Aman Ali is a American whose parents emigrated from India.  He is Muslim.  He was 16 years old on September 11 2001. On September 11, 2015, he offered this reflection on that day:

Fourteen years ago today, I almost beat the living snot out of a kid in my high school. It was the last class of the school day, and everyone was glued to the TV in the room . . .

The teacher walked out of the classroom for a second and when she did, a kid in my class stood up and said "Man, I hope we bomb Afghanistan back into the Middle Ages where it belongs."

I remember every word and every moment.

I turned around and looked at him and said "Why? They didn’t  do anything. Yes, lets go after who did this, but why do you want to bomb thousands of people who had nothing to do with it?"

He looked at me in disgust and said "Are you seriously defending them?" as he pointed to the footage on the TV of the planes hitting the buildings.

I said "Of course not. I'm just saying what good does bombing all those innocent people do?"

Then he goes "I bet it was your father flying that plane."

And as if it was some kind of Pavlovian reflex, I grabbed him by his shirt and came inches away from punching him in the face . . . The only thing that stopped me milliseconds before doing it was the look he gave me.

He had a smug smile on his face as if he was telling me "Yep, I knew it."

I froze when I saw that smile. I knew I had lost this argument because I essentially reinforced everything he believed that I was trying so hard to passionately counter.

I let go of his shirt and pushed him away from me. He continued to stare at me with that smile telling me again and again "Yep, I knew it."

Thankfully the teacher wasn't in the room when that happened, otherwise I probably would have gotten suspended. But the fact that nothing happened to me physically didn't take away the pain and regret I still have from that moment.

To this day I randomly have nightmares about this incident, thinking about his smile telling me "Yep, I knew it" again and again and again. What if I was the only exposure to Muslims he ever had? What if that's the opinion he carries about Muslims for the rest of his life? What if he goes around at dinner parties and tells others "Those Moslems, man. I had a class with a Moslem once and the dude tried to punch me for no reason at all."

And in unison, everyone at the party would go "Yep, I knew it."

I woke up this morning realizing what the date was and uttered "Oh God, here we go" to myself. I pulled out my phone to see what I missed while I was asleep and noticed a Facebook message. It was from the kid I tried to punch. I haven't spoken to him in 14 years ever since that moment. What was he messaging me for now? He told me how difficult it is to think about that day because he can't forget all the hurtful things he said to me and he profusely apologized. I was like "Whaaaaaaaaa?" and gave him my phone number and asked him to call me.

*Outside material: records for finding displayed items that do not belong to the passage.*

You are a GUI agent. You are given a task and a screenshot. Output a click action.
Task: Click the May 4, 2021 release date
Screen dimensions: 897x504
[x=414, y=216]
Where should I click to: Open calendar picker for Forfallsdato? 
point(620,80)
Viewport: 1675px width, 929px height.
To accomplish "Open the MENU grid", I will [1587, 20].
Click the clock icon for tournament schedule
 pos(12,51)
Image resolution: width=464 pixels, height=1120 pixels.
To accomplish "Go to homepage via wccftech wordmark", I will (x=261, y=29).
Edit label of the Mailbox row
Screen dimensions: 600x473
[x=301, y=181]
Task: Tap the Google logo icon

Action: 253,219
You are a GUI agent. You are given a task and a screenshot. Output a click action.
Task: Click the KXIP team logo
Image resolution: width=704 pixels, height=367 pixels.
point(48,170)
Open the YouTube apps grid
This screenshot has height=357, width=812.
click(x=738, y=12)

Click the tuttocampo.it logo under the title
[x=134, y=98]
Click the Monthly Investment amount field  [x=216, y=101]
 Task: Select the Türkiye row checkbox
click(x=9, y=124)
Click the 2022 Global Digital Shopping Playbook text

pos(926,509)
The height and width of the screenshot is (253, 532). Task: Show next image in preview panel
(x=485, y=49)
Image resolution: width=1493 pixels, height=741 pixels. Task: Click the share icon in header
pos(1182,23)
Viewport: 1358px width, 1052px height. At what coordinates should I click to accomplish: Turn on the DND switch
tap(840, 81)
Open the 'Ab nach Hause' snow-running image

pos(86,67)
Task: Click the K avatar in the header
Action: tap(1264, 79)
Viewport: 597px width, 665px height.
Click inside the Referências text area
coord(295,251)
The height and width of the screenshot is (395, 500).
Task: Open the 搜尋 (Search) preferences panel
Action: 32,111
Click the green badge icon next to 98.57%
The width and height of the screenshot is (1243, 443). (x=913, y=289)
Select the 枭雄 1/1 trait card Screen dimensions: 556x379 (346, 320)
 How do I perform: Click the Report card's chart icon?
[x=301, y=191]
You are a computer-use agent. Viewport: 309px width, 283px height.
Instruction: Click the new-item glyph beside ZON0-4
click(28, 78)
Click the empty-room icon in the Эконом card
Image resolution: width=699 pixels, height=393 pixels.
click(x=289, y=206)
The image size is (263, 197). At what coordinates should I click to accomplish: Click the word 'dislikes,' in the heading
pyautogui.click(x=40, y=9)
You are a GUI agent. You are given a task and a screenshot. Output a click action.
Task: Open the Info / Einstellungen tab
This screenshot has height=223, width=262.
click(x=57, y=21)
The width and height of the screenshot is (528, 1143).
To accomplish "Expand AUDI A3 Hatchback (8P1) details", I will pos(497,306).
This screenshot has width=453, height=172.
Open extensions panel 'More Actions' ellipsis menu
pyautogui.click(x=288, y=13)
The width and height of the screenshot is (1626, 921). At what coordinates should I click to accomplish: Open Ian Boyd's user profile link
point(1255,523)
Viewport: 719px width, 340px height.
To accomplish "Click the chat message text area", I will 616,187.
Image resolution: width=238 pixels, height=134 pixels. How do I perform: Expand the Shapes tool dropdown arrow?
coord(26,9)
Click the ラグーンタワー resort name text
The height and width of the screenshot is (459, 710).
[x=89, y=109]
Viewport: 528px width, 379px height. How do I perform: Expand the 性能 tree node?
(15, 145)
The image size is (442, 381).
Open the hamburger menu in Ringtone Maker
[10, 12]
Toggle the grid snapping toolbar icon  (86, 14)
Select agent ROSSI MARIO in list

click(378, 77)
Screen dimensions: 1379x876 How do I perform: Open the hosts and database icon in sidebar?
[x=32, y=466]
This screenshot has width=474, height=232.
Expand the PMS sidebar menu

We talked and I asked him what he's been up to since high school. He said he spent two U.S. army tours deployed to Afghanistan and got to interact with hundreds and hundreds of people that were nothing but warm to him. Night after night, he said he'd be invited to the poorest of poor people's houses for food eating some of the best things he's ever tasted. The endless supply of love, hospitality and goodwill he got from people there were a constant reminder of that hateful moment as an ignorant teen he wanted to bomb this country mercilessly and the hurtful things he said about my dad.

"I deserved to be punched." he said. "Sometimes I really wish you did."

And that's when I realized I'm really glad I didn't. Because we never would have been able to have this conversation 14 years later.[2]

 

Beloved ones, may we learn to recognize God’s image in those who are not in our image, whose language, choices, behavior and convictions are not the same as ours.  As Paul writes near the end of this chapter,  “let us pursue the things which make for peace and the building up of one another.”   May it be so for you and me.  Amen.